NCLA believes the Ninth Circuit misapplied the Supreme Court’s Saucier standard for analyzing the qualified immunity defense, which follows a two-step process. First, the court is supposed to ask whether the victim has alleged a harm to his or her actual constitutional rights. Second, the court should ask whether the right was “clearly established” such that the police officer (or other state actor) knew that his or her conduct would violate constitutional rights. In 2009, though, the Supreme Court changed course in the case of Pearson v. Callahan, where it held that a court may skip the first step in rare circumstances and grant immunity to the state actor by just finding that the right in question was not clearly established.

In this case, the Ninth Circuit skipped the first step. But the Pearson Court said that where the development of constitutional law needs a court to decide something—such as whether the police violated a constitutional right—a court must decide that issue.
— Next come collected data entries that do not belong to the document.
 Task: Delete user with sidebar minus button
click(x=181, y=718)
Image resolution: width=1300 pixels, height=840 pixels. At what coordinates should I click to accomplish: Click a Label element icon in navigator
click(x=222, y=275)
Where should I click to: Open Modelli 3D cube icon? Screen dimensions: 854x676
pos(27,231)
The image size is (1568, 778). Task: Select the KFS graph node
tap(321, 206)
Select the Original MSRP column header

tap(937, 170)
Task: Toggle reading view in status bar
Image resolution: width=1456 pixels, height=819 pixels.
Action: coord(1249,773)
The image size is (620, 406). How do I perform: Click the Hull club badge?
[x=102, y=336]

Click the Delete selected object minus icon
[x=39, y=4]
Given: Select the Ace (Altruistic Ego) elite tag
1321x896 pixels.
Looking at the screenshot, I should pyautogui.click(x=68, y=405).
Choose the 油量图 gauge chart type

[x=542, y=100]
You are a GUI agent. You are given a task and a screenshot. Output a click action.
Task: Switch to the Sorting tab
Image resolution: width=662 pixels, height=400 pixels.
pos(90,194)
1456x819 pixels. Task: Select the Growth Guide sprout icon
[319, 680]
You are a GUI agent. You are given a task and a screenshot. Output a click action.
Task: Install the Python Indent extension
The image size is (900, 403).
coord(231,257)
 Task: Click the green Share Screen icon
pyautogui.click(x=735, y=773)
By instead refusing to resolve whether the theft of property seized pursuant to a warrant is unreasonable under the Fourth Amendment, the Ninth Circuit decision effectively granted immunity to all officers throughout the Ninth Circuit accused of theft in the future.

NCLA’s brief said that the Supreme Court should summarily reverse the Ninth Circuit’s decision in Jessop, or else revisit Pearson to clarify and limit when courts may skip deciding whether plaintiffs have alleged a deprivation of their civil rights.

NCLA released the following statements upon filing its amicus brief:

“It should be blatantly obvious to police that using a search warrant as a Trojan Horse to steal $225,000 was—and always will be—an unreasonable seizure under the Fourth Amendment. But it should be equally obvious to the Ninth Circuit that if that right is not clearly established, it’s the Ninth Circuit’s duty to establish it clearly for future application.”
Michael P. DeGrandis, Senior Litigation Counsel, NCLA

“By missing the obvious, the Jessop judges created a giant mess under which police officers throughout the Ninth Circuit will enjoy qualified immunity to steal from suspects. The Supreme Court justices do not like to stoop to error correction, but the consequences here are just too dire. This case cries out for summary reversal.”
Mark Chenoweth, General Counsel, NCLA


NCLA is a nonpartisan, nonprofit civil rights group founded by prominent legal scholar Philip Hamburger to protect constitutional freedoms from violations by the Administrative State. NCLA’s public-interest litigation and other pro bono advocacy strive to tame the unlawful power of state and federal agencies and to foster a new civil liberties movement that will help restore Americans’ fundamental rights.